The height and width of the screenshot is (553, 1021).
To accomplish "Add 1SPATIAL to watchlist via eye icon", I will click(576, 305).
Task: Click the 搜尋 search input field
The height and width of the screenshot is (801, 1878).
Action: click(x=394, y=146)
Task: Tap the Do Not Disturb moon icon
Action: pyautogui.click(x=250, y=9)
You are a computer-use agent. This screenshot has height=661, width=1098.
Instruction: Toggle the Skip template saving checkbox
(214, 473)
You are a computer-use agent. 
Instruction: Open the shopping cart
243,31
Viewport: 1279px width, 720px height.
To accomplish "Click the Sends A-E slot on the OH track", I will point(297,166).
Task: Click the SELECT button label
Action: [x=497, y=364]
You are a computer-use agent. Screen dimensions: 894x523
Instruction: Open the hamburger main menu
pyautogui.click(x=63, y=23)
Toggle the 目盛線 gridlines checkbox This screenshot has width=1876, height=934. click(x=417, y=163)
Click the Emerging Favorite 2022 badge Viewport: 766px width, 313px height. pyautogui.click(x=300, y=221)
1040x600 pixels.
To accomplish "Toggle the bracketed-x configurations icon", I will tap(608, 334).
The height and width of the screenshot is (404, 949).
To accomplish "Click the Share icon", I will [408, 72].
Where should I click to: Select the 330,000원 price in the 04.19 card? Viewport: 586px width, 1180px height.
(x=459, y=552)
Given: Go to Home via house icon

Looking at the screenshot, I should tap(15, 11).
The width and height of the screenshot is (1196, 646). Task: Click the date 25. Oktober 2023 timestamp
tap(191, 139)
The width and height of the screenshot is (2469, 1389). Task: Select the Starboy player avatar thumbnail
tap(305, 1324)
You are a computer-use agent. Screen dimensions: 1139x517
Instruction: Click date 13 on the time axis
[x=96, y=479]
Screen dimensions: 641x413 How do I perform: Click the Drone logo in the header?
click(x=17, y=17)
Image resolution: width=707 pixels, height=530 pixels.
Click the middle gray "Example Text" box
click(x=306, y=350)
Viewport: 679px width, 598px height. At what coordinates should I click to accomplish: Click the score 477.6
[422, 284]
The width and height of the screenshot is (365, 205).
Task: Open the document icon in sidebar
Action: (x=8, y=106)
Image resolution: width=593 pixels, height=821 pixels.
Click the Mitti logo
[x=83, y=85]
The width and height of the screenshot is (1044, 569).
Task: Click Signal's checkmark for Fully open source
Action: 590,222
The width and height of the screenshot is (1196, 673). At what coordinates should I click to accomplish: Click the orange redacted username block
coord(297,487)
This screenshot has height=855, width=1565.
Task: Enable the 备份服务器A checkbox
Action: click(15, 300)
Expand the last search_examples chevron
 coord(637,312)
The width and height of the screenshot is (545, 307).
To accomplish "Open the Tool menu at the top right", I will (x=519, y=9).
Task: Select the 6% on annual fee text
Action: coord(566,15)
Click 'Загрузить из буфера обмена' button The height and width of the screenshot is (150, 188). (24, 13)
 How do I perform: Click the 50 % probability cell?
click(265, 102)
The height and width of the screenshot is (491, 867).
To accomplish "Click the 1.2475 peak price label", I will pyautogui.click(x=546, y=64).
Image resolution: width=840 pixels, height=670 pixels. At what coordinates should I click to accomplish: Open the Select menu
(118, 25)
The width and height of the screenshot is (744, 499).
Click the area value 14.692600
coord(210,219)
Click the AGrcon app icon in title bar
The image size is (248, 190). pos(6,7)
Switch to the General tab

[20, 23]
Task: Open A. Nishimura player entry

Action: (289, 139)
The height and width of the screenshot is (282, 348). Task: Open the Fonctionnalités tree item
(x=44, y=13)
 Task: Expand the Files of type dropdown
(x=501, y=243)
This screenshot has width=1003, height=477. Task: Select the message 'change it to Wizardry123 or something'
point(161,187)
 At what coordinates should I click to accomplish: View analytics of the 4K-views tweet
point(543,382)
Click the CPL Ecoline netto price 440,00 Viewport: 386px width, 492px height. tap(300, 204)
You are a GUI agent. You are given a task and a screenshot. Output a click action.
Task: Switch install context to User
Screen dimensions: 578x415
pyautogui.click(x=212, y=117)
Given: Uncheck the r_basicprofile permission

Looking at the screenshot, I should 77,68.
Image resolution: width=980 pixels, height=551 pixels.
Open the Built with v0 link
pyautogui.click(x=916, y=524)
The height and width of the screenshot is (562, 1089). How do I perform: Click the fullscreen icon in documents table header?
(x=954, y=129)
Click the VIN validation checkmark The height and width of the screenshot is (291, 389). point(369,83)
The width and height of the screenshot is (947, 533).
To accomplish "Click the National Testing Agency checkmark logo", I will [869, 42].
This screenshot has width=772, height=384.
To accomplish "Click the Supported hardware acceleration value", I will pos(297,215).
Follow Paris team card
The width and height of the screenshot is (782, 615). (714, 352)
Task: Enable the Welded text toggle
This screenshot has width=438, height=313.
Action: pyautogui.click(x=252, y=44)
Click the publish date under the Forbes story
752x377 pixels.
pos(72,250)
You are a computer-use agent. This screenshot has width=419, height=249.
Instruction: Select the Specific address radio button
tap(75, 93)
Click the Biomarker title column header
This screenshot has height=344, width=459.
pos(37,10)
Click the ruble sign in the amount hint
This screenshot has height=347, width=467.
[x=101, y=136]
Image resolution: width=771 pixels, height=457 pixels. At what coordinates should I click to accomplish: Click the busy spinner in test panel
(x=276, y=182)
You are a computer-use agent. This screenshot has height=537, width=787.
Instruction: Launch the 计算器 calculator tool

============================================================

◆ **What is needed**:
With the line holding "Click the CPL" as the first and the line holding "has width=419, height=249." as the last, please transcribe exactly the lines of the material above in that range and nothing else.

◆ **Your solution**:
Click the CPL Ecoline netto price 440,00 Viewport: 386px width, 492px height. tap(300, 204)
You are a GUI agent. You are given a task and a screenshot. Output a click action.
Task: Switch install context to User
Screen dimensions: 578x415
pyautogui.click(x=212, y=117)
Given: Uncheck the r_basicprofile permission

Looking at the screenshot, I should 77,68.
Image resolution: width=980 pixels, height=551 pixels.
Open the Built with v0 link
pyautogui.click(x=916, y=524)
The height and width of the screenshot is (562, 1089). How do I perform: Click the fullscreen icon in documents table header?
(x=954, y=129)
Click the VIN validation checkmark The height and width of the screenshot is (291, 389). point(369,83)
The width and height of the screenshot is (947, 533).
To accomplish "Click the National Testing Agency checkmark logo", I will [869, 42].
This screenshot has width=772, height=384.
To accomplish "Click the Supported hardware acceleration value", I will pos(297,215).
Follow Paris team card
The width and height of the screenshot is (782, 615). (714, 352)
Task: Enable the Welded text toggle
This screenshot has width=438, height=313.
Action: pyautogui.click(x=252, y=44)
Click the publish date under the Forbes story
752x377 pixels.
pos(72,250)
You are a computer-use agent. This screenshot has width=419, height=249.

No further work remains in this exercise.